WORK TO COMPLETE -
1 – In the article on the ACLU's Florida marriage lawsuit, rewrite the paragraph beginning "The American Civil Liberties Union of Florida filed" as a shorter version that keeps its main facts.
2 – In the article on the ACLU's Florida marriage lawsuit, on whose behalf was the lawsuit filed?
3 – How would you carry the article on the ACLU's Florida marriage lawsuit further, beyond its last paragraph?

DOCUMENT TEXT -
================================
ACLU Sues Florida Officials Over Recognition Of Same-Sex Marriages

The ACLU and others launch another legal battle over gay marriage in Florida. (Photo via ACLU of Florida)

The ACLU and others launch another legal battle over gay marriage in Florida. (Photo via ACLU of Florida)

By Ashley Lopez
Florida Center for Investigative Reporting

Advocates have filed another lawsuit this week in the ongoing fight for gay marriage in Florida.

The American Civil Liberties Union of Florida filed a lawsuit in a U.S. District Court in Tallahassee Wednesday night against various state officials. The group is challenging the state’s refusal to recognize same-sex marriages performed in other states.

The lawsuit was filed on behalf of eight Florida couples who got married out of state, as well as SAVE– a gay rights organization based in Miami.

This latest lawsuit names Governor Rick Scott, Attorney General Pam Bondi, and other state officials, as the defendants.

Because of a ban enshrined in the state’s Constitution, Florida currently does not recognize same sex marriages performed in other states, even though the federal government does. That’s why advocates in Florida are suing state officials.
================================
RECORDED INFORMATION -
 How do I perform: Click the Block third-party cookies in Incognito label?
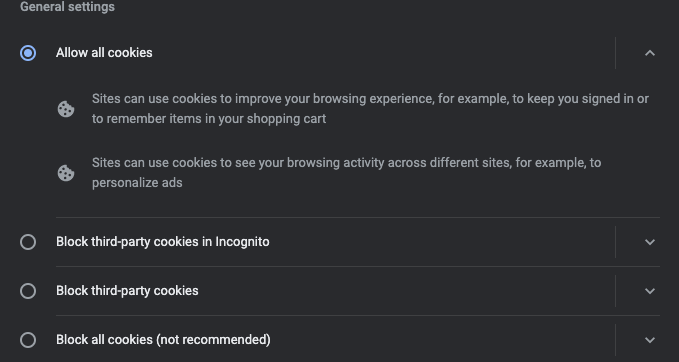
================================
ANSWERS BY ITEM -
1 – On Wednesday night, the ACLU of Florida sued several state officials in U.S. District Court in Tallahassee, challenging Florida's refusal to recognize same-sex marriages performed in other states.

2 – Eight Florida couples who married out of state, and SAVE, a Miami-based gay rights organization.

3 –
According to The Tampa Bay Times/Miami Herald:

Last June’s Supreme Court ruling invalidated Section 3 of the 1995 federal Defense of Marriage Act, the part that prevented the U.S. government from recognizing marriages like Windsor’s. It did not address Section 2 — the portion that allows states including Florida to not recognize legal same-sex unions. Seventeen states, including New York Iowa and California, and the District of Columbia now marry gay and lesbian couples.

This lawsuit, filed in Tallahassee by the ACLU, the ACLU of Florida and the Podhurst Orseck law firm of Miami, challenges “Florida’s refusal to recognize” the marriages of eight same-sex couples. Those 16 defendants are joined by SAVE, South Florida’s leading LGBT-rights group.

“All around the country, loving couples enjoy the rights and responsibilities that come with a marriage fully recognized by their state, and it’s time Florida couples enjoyed that as well,” SAVE Executive Director Tony Lima said. “Why should couples who commit to love and care for one another lose protections for that relationship when they return to Florida?”

Florida has never granted same-sex couples the right to marry. In 2008, nearly 62 percent of voters amended the state Constitution to ban gay marriage, along with recognition of legal same-sex marriages performed elsewhere and domestic partnerships.

This lawsuit follows another filed this year by the ACLU. The first, which was filed in a Miami-Dade circuit court, challenges the state’s gay marriage ban for the right to marry in Florida.

This latest lawsuit is another effort to directly challenge the state’s constitutional ban on gay marriage.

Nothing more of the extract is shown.